● What to produce: Could you repeat every record below exactly as written?

● Supplied records:
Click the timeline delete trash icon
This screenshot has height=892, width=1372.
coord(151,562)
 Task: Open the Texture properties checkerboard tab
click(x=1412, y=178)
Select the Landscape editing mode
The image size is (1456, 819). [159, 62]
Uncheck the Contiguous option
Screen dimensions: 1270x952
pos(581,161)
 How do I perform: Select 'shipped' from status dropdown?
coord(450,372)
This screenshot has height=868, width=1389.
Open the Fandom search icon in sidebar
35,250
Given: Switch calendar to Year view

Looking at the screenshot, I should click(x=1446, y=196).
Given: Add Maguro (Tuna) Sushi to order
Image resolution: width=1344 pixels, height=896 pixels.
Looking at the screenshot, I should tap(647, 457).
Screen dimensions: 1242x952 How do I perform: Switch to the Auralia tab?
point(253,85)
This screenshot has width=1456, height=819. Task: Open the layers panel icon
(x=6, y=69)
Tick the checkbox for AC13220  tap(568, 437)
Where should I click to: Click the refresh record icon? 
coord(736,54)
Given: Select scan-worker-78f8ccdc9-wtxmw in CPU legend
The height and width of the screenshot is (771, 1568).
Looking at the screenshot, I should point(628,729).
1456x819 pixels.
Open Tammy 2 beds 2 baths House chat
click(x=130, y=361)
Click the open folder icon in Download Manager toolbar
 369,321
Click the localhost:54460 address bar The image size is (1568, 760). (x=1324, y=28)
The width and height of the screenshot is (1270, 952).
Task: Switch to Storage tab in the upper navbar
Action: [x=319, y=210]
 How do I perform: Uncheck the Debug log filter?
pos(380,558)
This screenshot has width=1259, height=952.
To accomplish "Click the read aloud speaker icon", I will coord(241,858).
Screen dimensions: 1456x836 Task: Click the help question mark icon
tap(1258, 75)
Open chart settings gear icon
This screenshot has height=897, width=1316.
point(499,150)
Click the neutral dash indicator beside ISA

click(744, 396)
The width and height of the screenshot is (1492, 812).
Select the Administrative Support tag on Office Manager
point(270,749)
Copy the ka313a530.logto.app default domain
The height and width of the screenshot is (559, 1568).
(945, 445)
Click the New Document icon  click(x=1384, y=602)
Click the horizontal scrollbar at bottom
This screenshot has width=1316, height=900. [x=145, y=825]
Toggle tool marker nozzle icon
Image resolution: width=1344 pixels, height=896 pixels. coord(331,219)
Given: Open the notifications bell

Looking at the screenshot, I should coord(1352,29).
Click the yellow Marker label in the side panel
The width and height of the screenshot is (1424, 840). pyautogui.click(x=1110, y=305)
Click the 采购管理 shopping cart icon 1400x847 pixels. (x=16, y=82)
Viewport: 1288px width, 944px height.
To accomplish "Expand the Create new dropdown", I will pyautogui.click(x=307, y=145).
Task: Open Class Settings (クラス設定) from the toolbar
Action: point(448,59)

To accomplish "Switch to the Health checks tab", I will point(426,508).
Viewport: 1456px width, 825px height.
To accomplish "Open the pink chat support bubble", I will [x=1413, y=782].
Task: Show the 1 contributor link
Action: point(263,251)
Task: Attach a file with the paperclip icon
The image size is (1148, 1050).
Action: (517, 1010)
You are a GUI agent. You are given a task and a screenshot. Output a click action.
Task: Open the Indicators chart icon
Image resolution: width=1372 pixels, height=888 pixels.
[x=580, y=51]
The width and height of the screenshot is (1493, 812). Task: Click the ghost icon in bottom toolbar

● Answer to the problem:
Click the timeline delete trash icon
This screenshot has height=892, width=1372.
coord(151,562)
 Task: Open the Texture properties checkerboard tab
click(x=1412, y=178)
Select the Landscape editing mode
The image size is (1456, 819). [159, 62]
Uncheck the Contiguous option
Screen dimensions: 1270x952
pos(581,161)
 How do I perform: Select 'shipped' from status dropdown?
coord(450,372)
This screenshot has height=868, width=1389.
Open the Fandom search icon in sidebar
35,250
Given: Switch calendar to Year view

Looking at the screenshot, I should click(x=1446, y=196).
Given: Add Maguro (Tuna) Sushi to order
Image resolution: width=1344 pixels, height=896 pixels.
Looking at the screenshot, I should tap(647, 457).
Screen dimensions: 1242x952 How do I perform: Switch to the Auralia tab?
point(253,85)
This screenshot has width=1456, height=819. Task: Open the layers panel icon
(x=6, y=69)
Tick the checkbox for AC13220  tap(568, 437)
Where should I click to: Click the refresh record icon? 
coord(736,54)
Given: Select scan-worker-78f8ccdc9-wtxmw in CPU legend
The height and width of the screenshot is (771, 1568).
Looking at the screenshot, I should point(628,729).
1456x819 pixels.
Open Tammy 2 beds 2 baths House chat
click(x=130, y=361)
Click the open folder icon in Download Manager toolbar
 369,321
Click the localhost:54460 address bar The image size is (1568, 760). (x=1324, y=28)
The width and height of the screenshot is (1270, 952).
Task: Switch to Storage tab in the upper navbar
Action: [x=319, y=210]
 How do I perform: Uncheck the Debug log filter?
pos(380,558)
This screenshot has width=1259, height=952.
To accomplish "Click the read aloud speaker icon", I will coord(241,858).
Screen dimensions: 1456x836 Task: Click the help question mark icon
tap(1258, 75)
Open chart settings gear icon
This screenshot has height=897, width=1316.
point(499,150)
Click the neutral dash indicator beside ISA

click(744, 396)
The width and height of the screenshot is (1492, 812).
Select the Administrative Support tag on Office Manager
point(270,749)
Copy the ka313a530.logto.app default domain
The height and width of the screenshot is (559, 1568).
(945, 445)
Click the New Document icon  click(x=1384, y=602)
Click the horizontal scrollbar at bottom
This screenshot has width=1316, height=900. [x=145, y=825]
Toggle tool marker nozzle icon
Image resolution: width=1344 pixels, height=896 pixels. coord(331,219)
Given: Open the notifications bell

Looking at the screenshot, I should coord(1352,29).
Click the yellow Marker label in the side panel
The width and height of the screenshot is (1424, 840). pyautogui.click(x=1110, y=305)
Click the 采购管理 shopping cart icon 1400x847 pixels. (x=16, y=82)
Viewport: 1288px width, 944px height.
To accomplish "Expand the Create new dropdown", I will pyautogui.click(x=307, y=145).
Task: Open Class Settings (クラス設定) from the toolbar
Action: point(448,59)

To accomplish "Switch to the Health checks tab", I will point(426,508).
Viewport: 1456px width, 825px height.
To accomplish "Open the pink chat support bubble", I will [x=1413, y=782].
Task: Show the 1 contributor link
Action: point(263,251)
Task: Attach a file with the paperclip icon
The image size is (1148, 1050).
Action: (517, 1010)
You are a GUI agent. You are given a task and a screenshot. Output a click action.
Task: Open the Indicators chart icon
Image resolution: width=1372 pixels, height=888 pixels.
[x=580, y=51]
The width and height of the screenshot is (1493, 812). Task: Click the ghost icon in bottom toolbar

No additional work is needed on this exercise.